A British classic: four tales [my note: actually five] told by four strangers mysteriously gathered in a country house, each one extremely disquieting, climaxing with a montage in which elements from all the stories converge into a crescendo of madness. [...] it’s very playful…and then it gets under your skin.

The frame story for this film is so cleverly scripted and skillfully performed that it's easy to hand wave the preposterousness of how these people came together to tell their tales. Dead of Night also has a lovely Noir* feel to it. There are no sudden moments of screamworthy shock; rather, it's a slow burn of confusion, alienation, and psychological horror.

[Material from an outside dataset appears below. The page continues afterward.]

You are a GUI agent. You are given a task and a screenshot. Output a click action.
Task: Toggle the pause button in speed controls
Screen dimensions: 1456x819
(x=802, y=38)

My favorite story within the collection, based on "The Chippendale Mirror" by E.F. Benson, features a very unique sort of haunting. A man's fiancée buys an antique mirror as a wedding present. One day when he's alone and checking his appearance, he notices that the reflection does not match the surroundings of his apartment. In fact, he sees himself in a darkly sumptuous bedroom with a four poster bed and fireplace, seemingly from another time. He's the only one who sees it, and it starts to drive him mad . . .

The most disturbing tale in the film offers Michael Redgrave as an unhinged ventriloquest whose dummy seems to be rebelling against him. Did any of you ever see Magic with Anthony Hopkins? I did, and I was too young to really understand what was going on. It haunts me to this day, and this story brought it all back. It's worth checking out the film for Redgrave's performance alone.

For me, the only unsatisfying part of Dead of Night was the story of the golf buddies fighting for the love of the same woman. There's a ghost, yes, but it wasn't enough to get me past the idiocy of the premise.

You science buffs might get a kick out of this little bit of trivia from the Internet Movie Database: Cosmolgists Fred Hoyle, Thomas Gold and Hermann Bondi, developed the (now discredited) Steady State theory of the universe, an alternative to the Big Bang, after seeing "Dead of Night". They said that the circular nature of the plot inspired the theory.

Next week: The Uninvited (1944)

*Speaking of Noir and circular plots, I saw Looper yesterday. LOVED IT. Such an ambitious screenplay is bound to have a few holes in it, but I appreciate Rian Johnson for taking risks and making me think. Lots of fine performances, too. I was totally swept up in the story.